Choosing the best airline seat is almost as hard as deciding which flight to take in the first place. There are several factors at play, from price (some desirable seats require a fee, while others may be free to book) to comfort. Should you sit near the front of the plane or all the way in the back? Is it best to book the window seat on your next flight, or is the aisle a better choice?

Sometimes, you may not even realize you've been given a bad seat until you've already boarded the plane. For instance, you might have gotten stuck next to the lavatory or seated between strangers while a seat in a better spot remains open in another row.

The question is: Is it okay to sneak your way over to the available spot without telling a flight attendant? Explore tapped Barbi, a journalist and veteran flight attendant with 38 years of experience flying for a major U.S. airline, for her exclusive insights. According to the expert, swapping seats isn't a flight faux pas, but there are a few important reasons why you should ask the cabin crew before making the switch.

Timing matters when switching seats on a plane

You've squeezed into your economy class seat, look around, and notice a completely empty row practically calling your name. As tempting as it might be to make a mad dash for one of the empty spots before someone else does, Barbi suggests holding off until the time is right. "First, always wait until all the passengers are on board and boarding is complete before switching seats," the experienced flight attendant told Explore.
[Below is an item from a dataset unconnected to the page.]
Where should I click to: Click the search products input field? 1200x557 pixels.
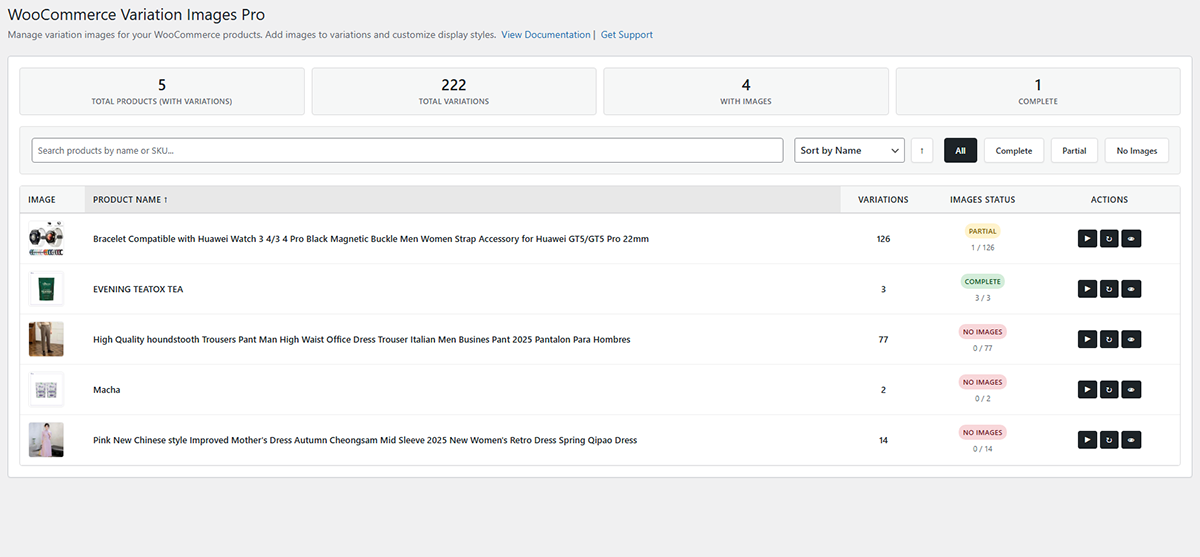pos(407,150)
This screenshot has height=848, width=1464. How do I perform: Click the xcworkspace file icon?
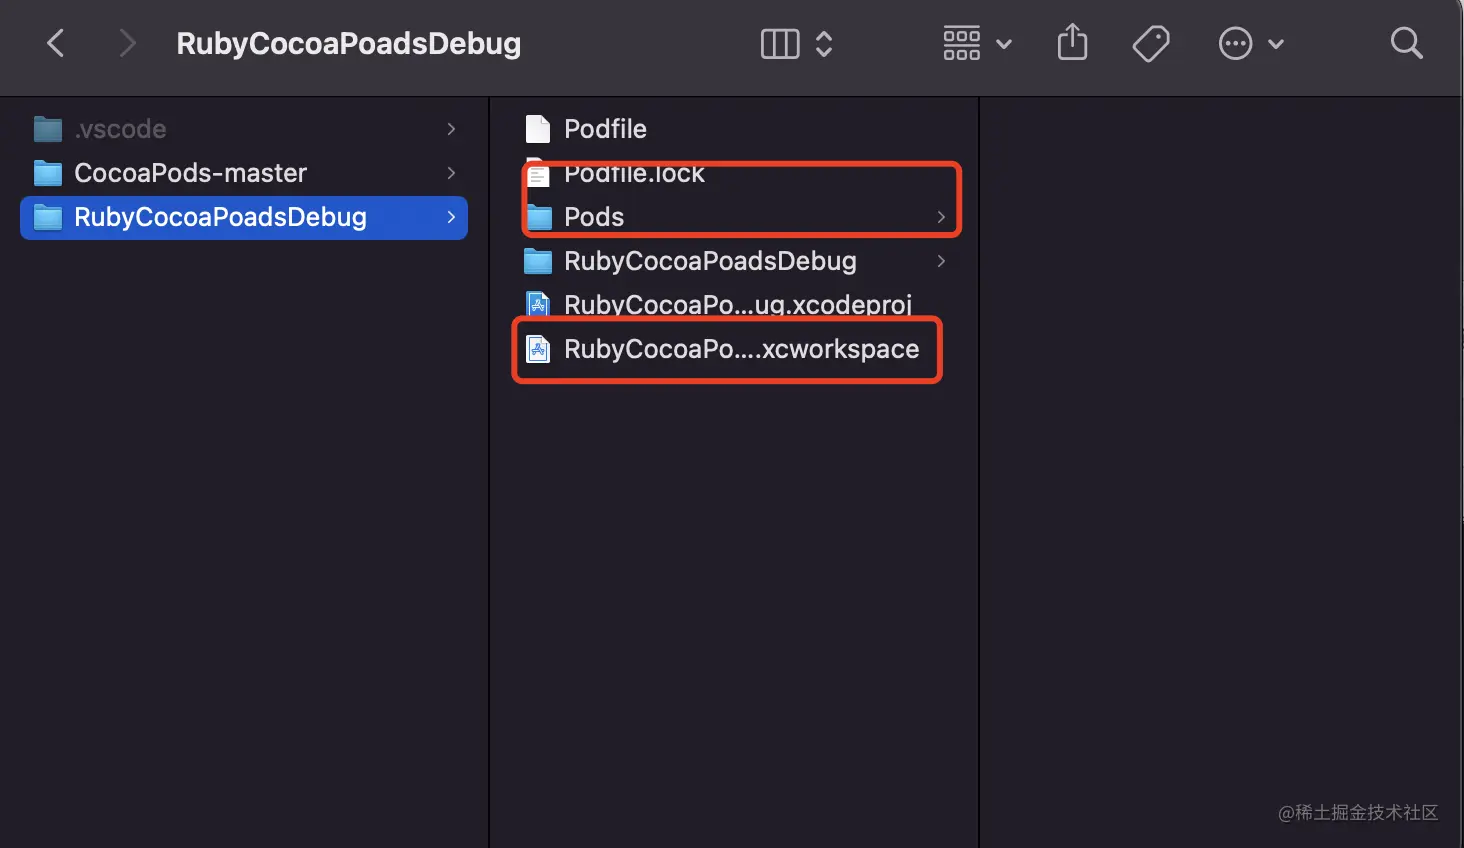point(538,349)
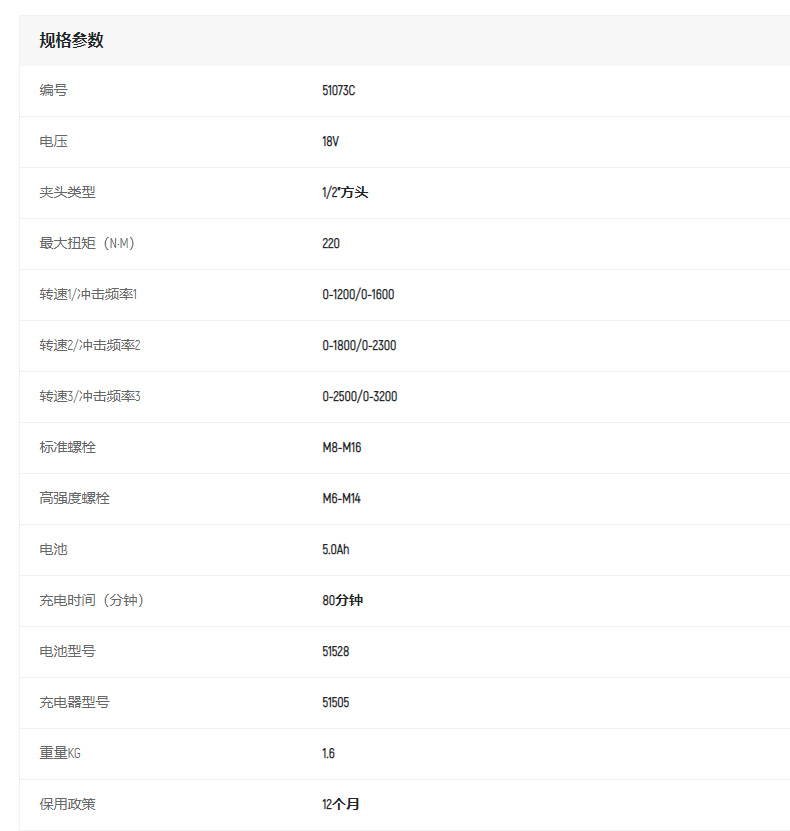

That way, you don't keep another passenger from their reserved place.

Once you're sure everyone is on board, wait until you have the okay from a flight attendant before moving. "Crews will know if it's safe to do so, such as if the aircraft is getting ready to move, if the seat belongs to someone else, or if there's another reason the seats aren't available for passenger use," Barbi explained. "And make sure to switch before the aircraft pushes away from the gate — that's when it becomes a safety issue for you and the crew."

The takeoff phase of a flight is a critical period when things could go awry, even if your plane is still just making its way to the runway (which is also why passengers should avoid sleeping during takeoff). If the seatbelt sign is illuminated, your flight attendant will likely tell you to remain in your seat until the plane reaches a safe cruising altitude.

Changing seats without asking can cause problems later

Another example of when it's crucial to ask a flight attendant before switching seats, according to Barbi, is when the seat you're eyeing is located in an emergency exit row. "Airlines have policies regarding the age requirement to occupy an exit row seat, among other requirements," she shared. Moreover, emergency exit passengers may be required to undergo a quick safety briefing at the start of the flight to ensure they're prepared to assist during an evacuation. If you move to the exit row without permission, you might miss this information, which could put you and your fellow fliers' lives in danger.

Additionally, you may want to think twice before moving if you've requested a special meal for your flight. "For the most part, we get one meal per passenger. If you've ordered a special meal and the crew can't find you, you've created a mess for the crew and possibly yourself," Barbi explained. If you want to switch spots, inform a flight attendant of your request and make sure to mention your special meal to avoid a mix-up at dinner time.